Pero a veces, en el momento en que todo nos parece perdido, llega la señal que puede salvarnos; hemos llamado a todas las puertas que no dan a ningún sitio, y la única por la que podríamos entrar y que habríamos buscado en vano durante cien años, tropezamos con ella sin saberlo y se nos abre. (Proust, BTP)

Las impresiones misteriosas de la memoria involuntaria son las claves que nos abren las puertas de la duración. No son propiamente intuiciones estéticas (posteriores), ni mucho menos reflexiones conceptuales (todavía más lejanas), sino imposiciones azarosas, visiones aisladas que proceden de la memoria pura y preceden con su luz al éxtasis del tiempo recobrado. Sólo las podemos expresar con la máxima de Proust:

“Cógeme al paso si eres capaz de ello y procura resolver el enigma de felicidad que te propongo”.

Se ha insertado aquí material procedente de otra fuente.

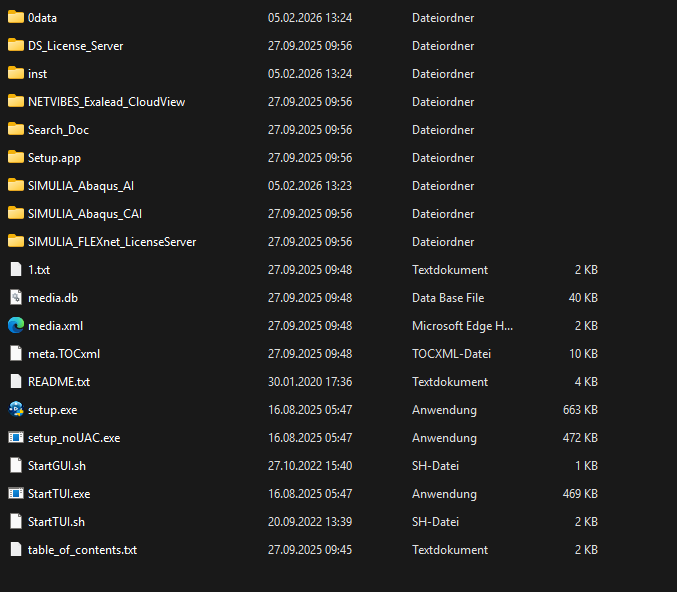Select the README.txt document icon
Image resolution: width=677 pixels, height=592 pixels.
click(16, 381)
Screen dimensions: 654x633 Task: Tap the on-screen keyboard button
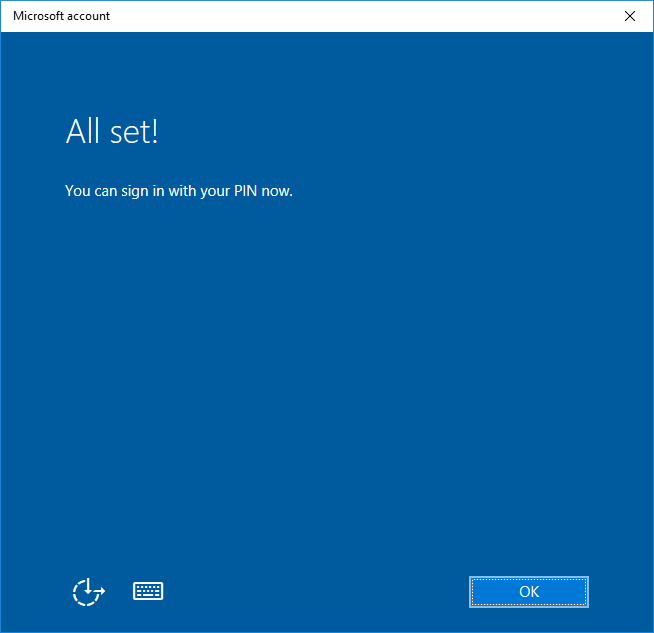coord(148,591)
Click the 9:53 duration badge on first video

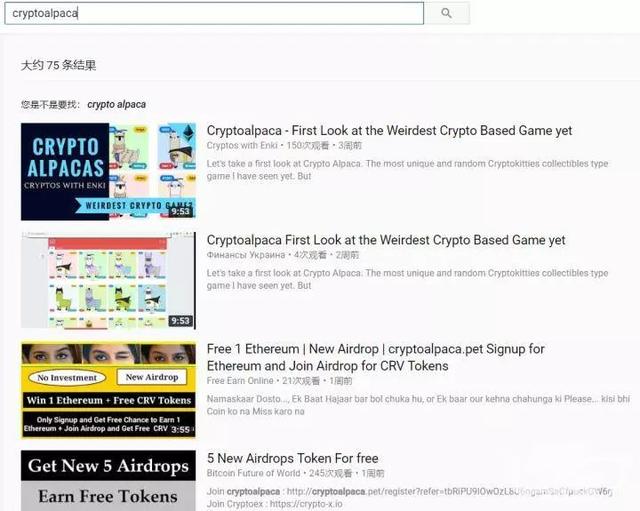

El sabor de la madalena mojada en el té, la sensación de pisar dos losas desiguales, la vista de unos árboles en un recodo del camino, la prestancia de una servilleta almidonada, la frase de la sonata de Vinteuil, las volutas azules del mar mañanero, el sabor de una mejilla… cada una de estas impresiones despierta con su varita mágica un ámbito especial que espera en un rincón de la memoria su momento vivificante. Combray, el lado de Guermantes, el Bautisterio de Venecia, las muchachas de Balbec, los amores de Swann, el retorno a París y sus afanes, el amor de Albertina y los celos.